Você pode estar se perguntando: por que os estimadores do EM convergem para os valores do EMV e não para os valores verdadeiros? A resposta é bem teórica, mas vou resumir a ideia. O EM é uma ferramenta utilizada para estimar os parâmetros do modelo em um modelo aumentado onde há dados faltantes. A verossimilhança incompleta (ou observada) é obtida integrando a verossimilhança completa em relação às variáveis latentes. Dessa forma, os estimadores do EM convergem para os EMVs. Como os EMVs são não viciados para os valores dos parâmetros, então os estimadores do EM convergem para os parâmetros da população. Essa é só a ideia, se quiser aprofundar sobre o assunto aconselho estudar as provas matemáticas do método.

#### Instruções:
a - No texto sobre o algoritmo EM, como se obtém a verossimilhança incompleta (ou observada)?
b - Dê continuidade ao texto sobre a convergência dos estimadores do EM a partir da última frase.

#### Trecho dos dados:
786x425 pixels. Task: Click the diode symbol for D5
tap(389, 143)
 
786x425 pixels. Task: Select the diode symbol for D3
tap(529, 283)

#### Respostas às tarefas:
a - Integrando a verossimilhança completa em relação às variáveis latentes.

b -
É importante executar o algoritmo EM com diferentes valores iniciais para os parâmetros para verificar se a convergência se dá na mesma região. Caso haja diferença da região de convergência a partir de valores iniciais distintos, pode significar que o algoritmo está convergindo para máximos locais e não para o máximo global. Ou seja, sempre faça essa verificação.

Para terminar, vamos organizar nosso código e colocá-lo em uma função. Dessa forma, não precisaremos executar o bloco de código do for toda vez que quisermos rodar o algoritmo. Além disso, vamos

  1. implementar um critério de parada, para que não seja necessário chegar ao máximo de iterações se o algoritmo convergir antes,
  2. plotar as trajetórias das estimativas se o usuário quiser.

O código da função fica como:

algoritmoEM_tStudent = function(par_ini,max_ite,y,nu,plot.trace=0){
  theta.curr = c(par_ini[1],par_ini[2]);
  n = length(y);
  
  theta.trace = matrix(ncol=2,nrow=1);
  theta.trace[1,] = theta.curr;
  dif_parada = 10^-4;
  for(i in 1:max_ite){
    #Passo 1 do EM - calcular E(U|Y)
    
    alfa = 0.5*(n + nu)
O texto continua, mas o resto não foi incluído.